Les communs viennent renouveler une réflexion sur les services publics qui a été abandonnée depuis trente ans.
Les approches par les communs sont-elles un horizon possible et souhaitable pour requalifier démocratiquement nos conceptions des biens et services publics ?
A. V. : Oui, je pense que les communs portent des idées assez proches de la notion de service public, par certains aspects : notamment l’idée de démarchandisation – totale ou partielle – de biens particulièrement importants pour une communauté d’usagers (des ressources naturelles ou immatérielles, des logiciels, etc.). Cette approche amène en France quelque chose de nouveau dans sa remise en cause de la notion de propriété pour s’intéresser aux usagers ; « usagers » au sens fort, c’est-à-dire que ce sont ceux qui ont l’usage de ces ressources (accès à l’eau, aux soins, etc.), et qui sont de ce fait affectés directement par ce qu’il en advient à court ou long termes, qui doivent s’autogouverner pour les gérer, et non pas les propriétaires de ces ressources.

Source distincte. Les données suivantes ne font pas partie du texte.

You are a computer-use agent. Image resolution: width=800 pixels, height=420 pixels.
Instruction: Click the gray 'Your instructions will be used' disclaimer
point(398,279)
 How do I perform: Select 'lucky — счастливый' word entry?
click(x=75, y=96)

Peu importe, d’ailleurs, que ce propriétaire soit public ou privé, et de ce point de vue les communs sont assez critiques vis-à-vis de la gestion des services publics qui a historiquement laissé en France peu de place aux usagers : il suffit de penser aux difficultés rencontrées par les patients et à la démocratie sanitaire à l’hôpital.

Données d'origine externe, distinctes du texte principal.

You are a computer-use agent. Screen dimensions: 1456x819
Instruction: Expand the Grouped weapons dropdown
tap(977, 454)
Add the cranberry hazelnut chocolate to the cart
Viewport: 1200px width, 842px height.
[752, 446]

En revanche, je vois aussi des limites dans la notion de « commun », liées à l’idée de « communauté » qu’elle véhicule, ce qui suppose un partage des valeurs ou des objectifs pour y entrer, avec les risques de fermeture que cela comporte. Après tout, on peut concevoir que les usagers ne soient pas les seules personnes concernées dans une société par tel bien ou tel bien public (qualité de l’eau, de l’air, etc.), et préférer la notion de « citoyenneté », voire celle de « public » qui paraît plus ouverte et moins conditionnelle.
Reste que les communs viennent renouveler une réflexion sur les services publics qui a été abandonnée depuis trente ans. Sous l’effet de ce tournant libéral et managérial, on a surtout pensé à les réduire ou à les « protéger », mais on a trop renoncé à les confronter aux besoins collectifs immenses qu’ont révélés les crises sociales, économiques et environnementales. Que l’on pense ici à « la dépendance » (des personnes âgées ou handicapées) qui est pourtant officiellement depuis 2020 une « cinquième branche » de la Sécurité sociale, mais dont on a pu voir les dérives graves liées à sa privatisation progressive dans les années 1990. Aussi, les communs nous rappellent-ils à l’ordre des idéaux de démarchandisation et de démocratie des usagers et offrent une perspective de réinvention de nos conceptions des services publics et de remotivation de leurs agents.
Antoine Vauchez a récemment publié Sphère publique, intérêts privés (Sciences Po, 2017) et Public (Anamosa, 2022).